■ Brief
Would you please copy every line below that includes the string "agent"?

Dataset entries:
───

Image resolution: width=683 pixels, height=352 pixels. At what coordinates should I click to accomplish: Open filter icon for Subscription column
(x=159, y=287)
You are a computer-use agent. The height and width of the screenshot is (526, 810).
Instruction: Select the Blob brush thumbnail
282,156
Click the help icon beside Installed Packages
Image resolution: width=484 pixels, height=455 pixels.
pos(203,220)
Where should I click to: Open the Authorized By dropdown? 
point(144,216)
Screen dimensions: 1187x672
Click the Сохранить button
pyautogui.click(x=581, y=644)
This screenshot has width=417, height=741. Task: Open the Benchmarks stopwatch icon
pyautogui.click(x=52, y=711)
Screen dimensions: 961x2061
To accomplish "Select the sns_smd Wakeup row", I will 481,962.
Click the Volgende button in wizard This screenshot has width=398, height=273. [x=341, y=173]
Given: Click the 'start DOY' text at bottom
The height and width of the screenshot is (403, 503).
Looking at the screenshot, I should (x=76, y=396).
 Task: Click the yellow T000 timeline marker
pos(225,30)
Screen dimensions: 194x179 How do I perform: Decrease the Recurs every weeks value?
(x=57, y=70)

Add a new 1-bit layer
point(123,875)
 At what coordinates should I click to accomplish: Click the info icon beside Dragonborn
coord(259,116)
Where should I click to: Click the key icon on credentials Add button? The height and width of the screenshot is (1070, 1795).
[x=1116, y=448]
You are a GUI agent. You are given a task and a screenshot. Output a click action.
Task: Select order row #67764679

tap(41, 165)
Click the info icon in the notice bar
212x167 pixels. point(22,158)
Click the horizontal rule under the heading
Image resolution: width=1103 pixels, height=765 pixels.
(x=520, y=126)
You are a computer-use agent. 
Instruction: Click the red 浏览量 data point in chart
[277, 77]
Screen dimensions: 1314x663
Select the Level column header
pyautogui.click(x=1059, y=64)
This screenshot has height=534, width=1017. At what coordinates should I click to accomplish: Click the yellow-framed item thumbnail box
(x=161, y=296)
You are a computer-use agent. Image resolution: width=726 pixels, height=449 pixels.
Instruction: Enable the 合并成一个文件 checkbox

───

■ The completed task
You are a computer-use agent. The height and width of the screenshot is (526, 810).
You are a GUI agent. You are given a task and a screenshot. Output a click action.
You are a computer-use agent. 
You are a computer-use agent. Image resolution: width=726 pixels, height=449 pixels.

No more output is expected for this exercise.